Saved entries
---

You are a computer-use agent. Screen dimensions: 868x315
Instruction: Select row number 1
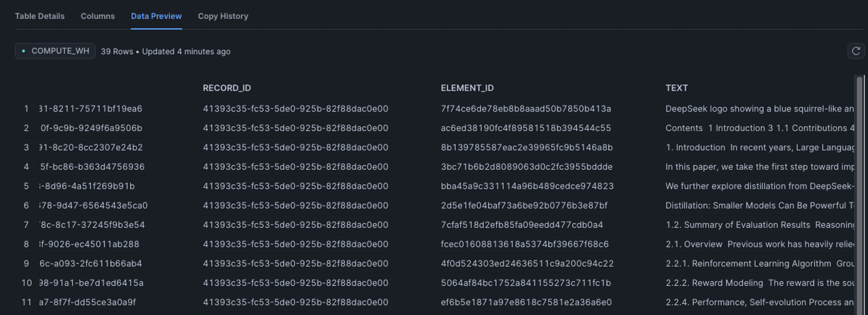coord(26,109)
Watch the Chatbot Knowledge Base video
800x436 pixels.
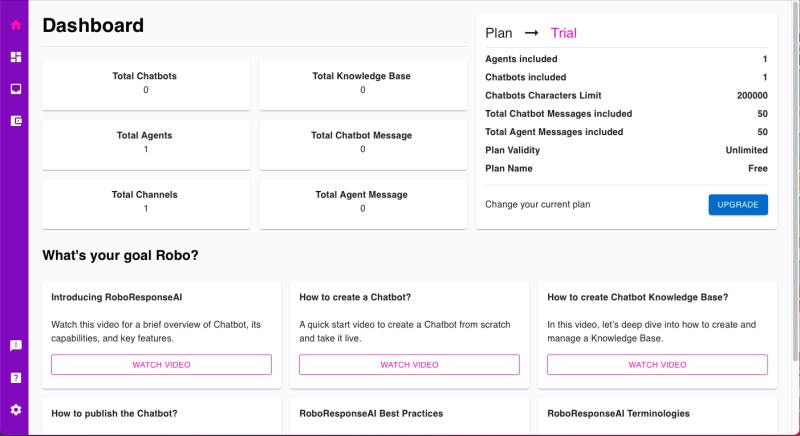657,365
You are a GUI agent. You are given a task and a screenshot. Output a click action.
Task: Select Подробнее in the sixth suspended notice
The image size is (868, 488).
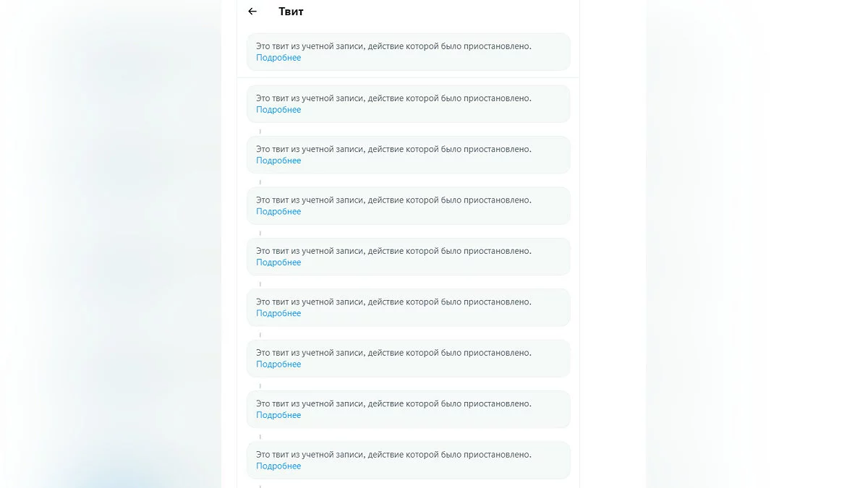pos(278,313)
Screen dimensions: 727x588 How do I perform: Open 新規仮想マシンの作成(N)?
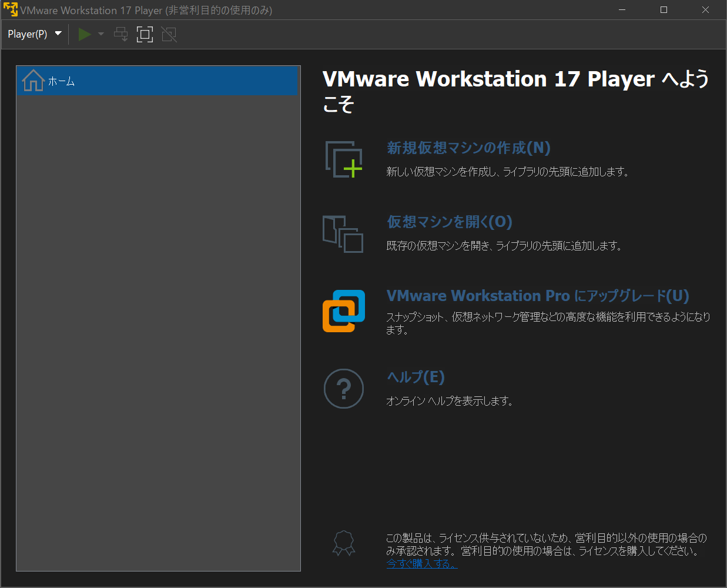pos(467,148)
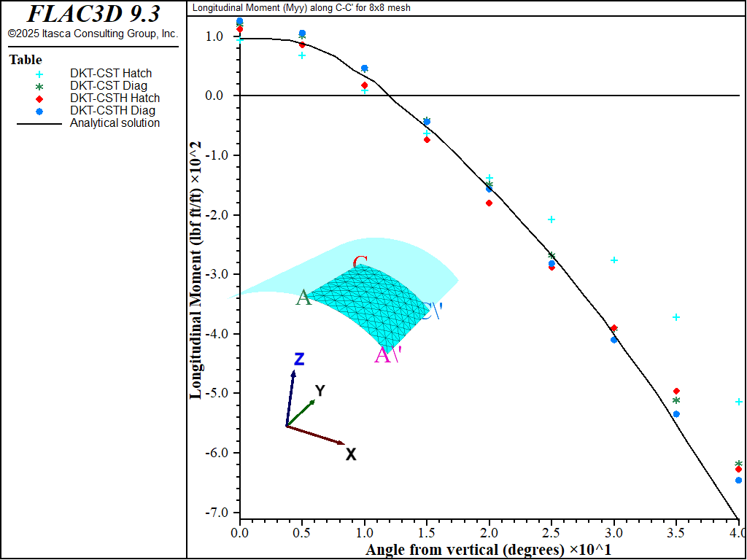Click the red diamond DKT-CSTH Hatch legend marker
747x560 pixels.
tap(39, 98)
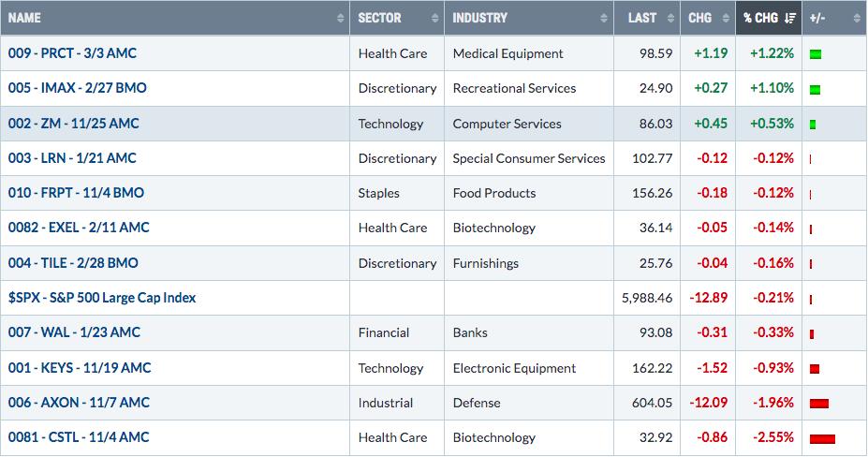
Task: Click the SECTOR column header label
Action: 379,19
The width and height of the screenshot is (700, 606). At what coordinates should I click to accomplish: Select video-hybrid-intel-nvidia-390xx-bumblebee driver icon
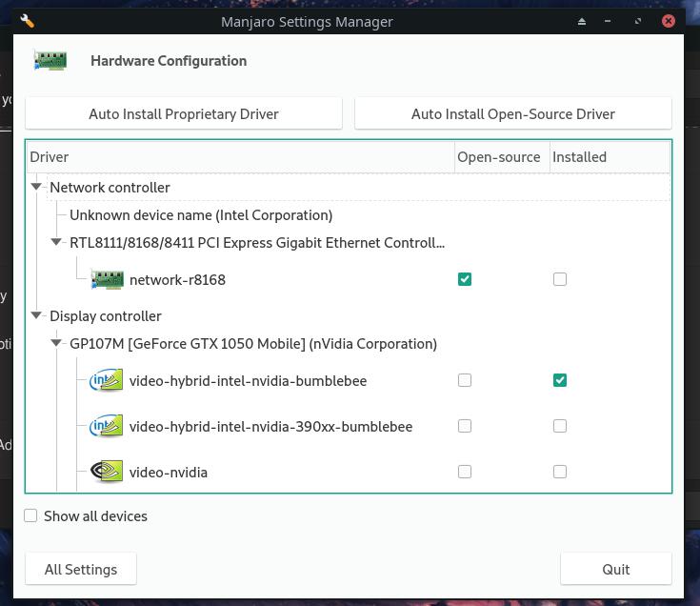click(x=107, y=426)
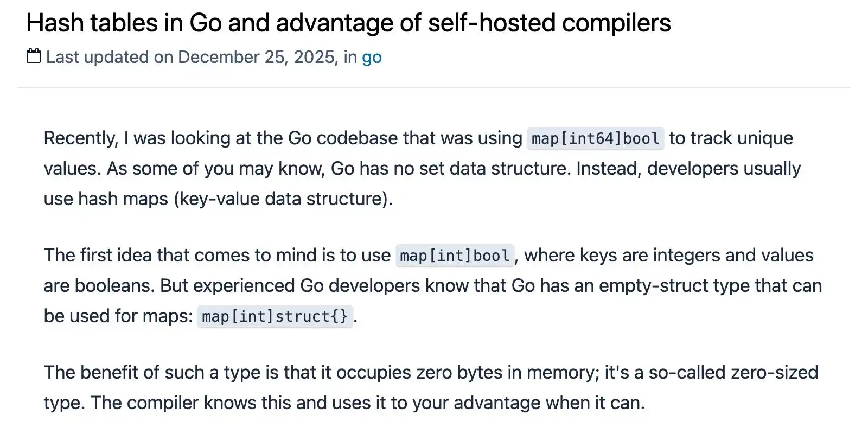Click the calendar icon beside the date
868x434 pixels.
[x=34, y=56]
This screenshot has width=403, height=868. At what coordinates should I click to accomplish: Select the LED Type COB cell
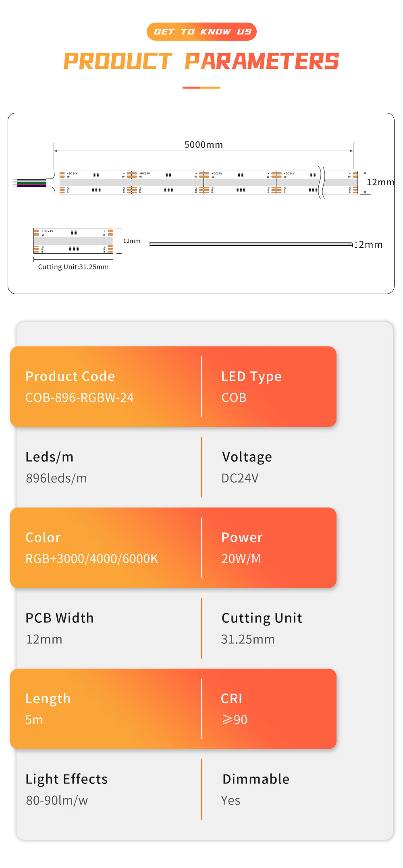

---

# [Description of the task]
The total wanted is the number of lines in the entries above that contain "agent". Give it alone.

# [Expected answer]
2